Recommended Configurations¶
Standard Waterflood¶
timer = bores.Timer(
initial_step_size=bores.Time(days=1),
max_step_size=bores.Time(days=10),
min_step_size=bores.Time(hours=1),
simulation_time=bores.Time(years=3),
)
Waterfloods have moderate dynamics with a fairly smooth saturation front. The default parameters work well for most waterflood scenarios.
Gas Injection¶
timer = bores.Timer(
initial_step_size=bores.Time(days=0.5),
max_step_size=bores.Time(days=5),
min_step_size=bores.Time(hours=0.5),
simulation_time=bores.Time(years=3),
)
Gas injection creates sharper fronts and higher velocities. Smaller initial and maximum step sizes prevent early rejections. The smaller minimum step size accommodates the sharp gas front arrival.
Primary Depletion¶
timer = bores.Timer(
initial_step_size=bores.Time(days=2),
max_step_size=bores.Time(days=30),
min_step_size=bores.Time(days=1),
simulation_time=bores.Time(years=10),
)
Depletion has very smooth, gradual pressure decline with no injection fronts. Larger step sizes are appropriate because the physics changes slowly and uniformly across the grid.

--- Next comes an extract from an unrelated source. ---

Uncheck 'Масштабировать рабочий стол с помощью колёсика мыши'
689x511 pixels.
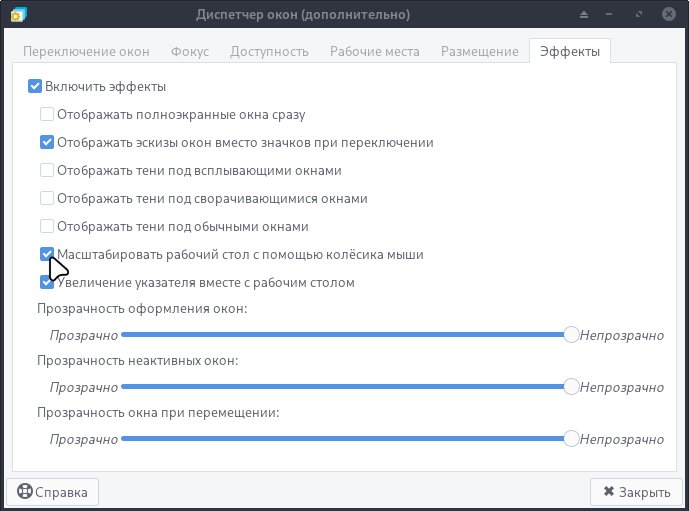point(47,255)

Well Startup / Rate Change¶
timer = bores.Timer(
initial_step_size=bores.Time(hours=6),
max_step_size=bores.Time(days=10),
min_step_size=bores.Time(minutes=30),
simulation_time=bores.Time(years=5),
ramp_up_factor=1.15,
growth_cooldown_steps=3,
)
Well events cause rapid near-wellbore transients that need very small initial steps. The ramp-up factor with a short cooldown allows the timer to grow quickly once the transient passes.
Troubleshooting¶
Maximum Rejections Exceeded
If you see TimingError: Maximum number of consecutive time step rejections exceeded, the timer hit the minimum step size and still could not produce an acceptable step. Common causes:
- The minimum step size is too large for the problem dynamics. Try reducing it.
- Permeability contrast is extreme. Try a stronger preconditioner (AMG or CPR).
- Well rates are too high for the grid resolution. Reduce the rate or refine the grid near the well.
- Initial conditions are inconsistent (saturations do not sum to 1.0, pressure below bubble point without free gas).
Step Size Stuck at Minimum
If the timer repeatedly reports step sizes at or near the minimum, the adaptive algorithm is struggling. This usually indicates that the physics demands small steps throughout, not just during a transient. Consider relaxing the saturation or pressure change limits, using the implicit scheme (which allows larger steps), or coarsening the grid.